Analysts ponder long-term impact of Delta-Northwest merger


Though the "new Delta" has released details about how some fees and charges will be integrated, what the merger with Northwest will mean in the long run for passengers in terms of airfare and capacity remains an open question.

The main uncertainty for longer-term ticket costs or fleet alignments lies in questions about what impact the worsening world economy is going to have on the merger plan.

Combining Delta-Northwest operations will be difficult enough. Doing it in a down market is unlikely to make it easier. "Nobody knows how bad the global recession is going to be," said Darin Lee, principal of LECG.

Ed Bastian, Delta's CFO and CEO of Delta's Northwest subsidiary, said it would probably "take us two years before we can really operate as a single carrier."

For the moment, though, the new Delta has taken off at full throttle, wasting little time integrating certain key fees and charges as it combines $35 billion in revenues, 75,000 employees and 770 jets.

The big question now is what will happen with capacity and overall ticket pricing, especially in light of declining demand. In Q2, the Transportation Department recorded the highest average base ticket price of this decade.

Most analysts say that Delta and Northwest, like their competitors, have already cut capacity through the bone to the marrow. More trimming, they said, was not only unlikely but unnecessary. Airline executives across the industry agreed, saying they thought they had the right fleet sizes and deployments to match demand, even with the economic slowdown.

Aviation analyst Robert Mann said that instead of further capacity cuts, airlines would likely start to reconfigure their aircraft on certain international flights because of a drop in first-class passengers and a greater need for business class. "You'll see an evolution to more productive work space," he predicted.

Those predictions, along with Delta's anticipation of $2 billion in savings over time as a result of the merger, are based on a belief that passengers, especially business travelers, will return to the air as the global economy stabilizes.

But Kevin Mitchell, chairman of the Business Travel Coalition, predicted that airlines would not see the kind of business travelers for whom they're planning, and thus the new Delta would come up short. "They're not going to get the kind of revenue they hope to get," Mitchell said.

That's when airfares will likely go up, he added.

But Bastian and other analysts are hoping for a bounce on the international market.
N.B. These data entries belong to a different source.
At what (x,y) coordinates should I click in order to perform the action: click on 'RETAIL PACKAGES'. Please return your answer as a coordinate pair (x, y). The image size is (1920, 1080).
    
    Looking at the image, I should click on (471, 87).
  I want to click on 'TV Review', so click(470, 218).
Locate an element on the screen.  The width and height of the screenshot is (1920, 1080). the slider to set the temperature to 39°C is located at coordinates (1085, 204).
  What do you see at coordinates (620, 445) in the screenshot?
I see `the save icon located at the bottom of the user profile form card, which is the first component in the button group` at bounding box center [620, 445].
LECG's Lee said that perhaps the most important aspect of the merger was the international brand the new Delta will enjoy.

Now, competitors have to seek to develop or solidify partnerships, analysts said. The idea of a merged Delta-Northwest helped drive Oneworld carriers American and British Airways to seek closer alliance ties, Mann said.

And more of the same is on the horizon, not only in response to the new Delta but also in reaction to the new economic disorder.

At the World Air Transport Forum in Paris (coincidentally just after the Delta-Northwest approval), CEOs of European airlines said they anticipated having to cut more costs, merge or go out of business.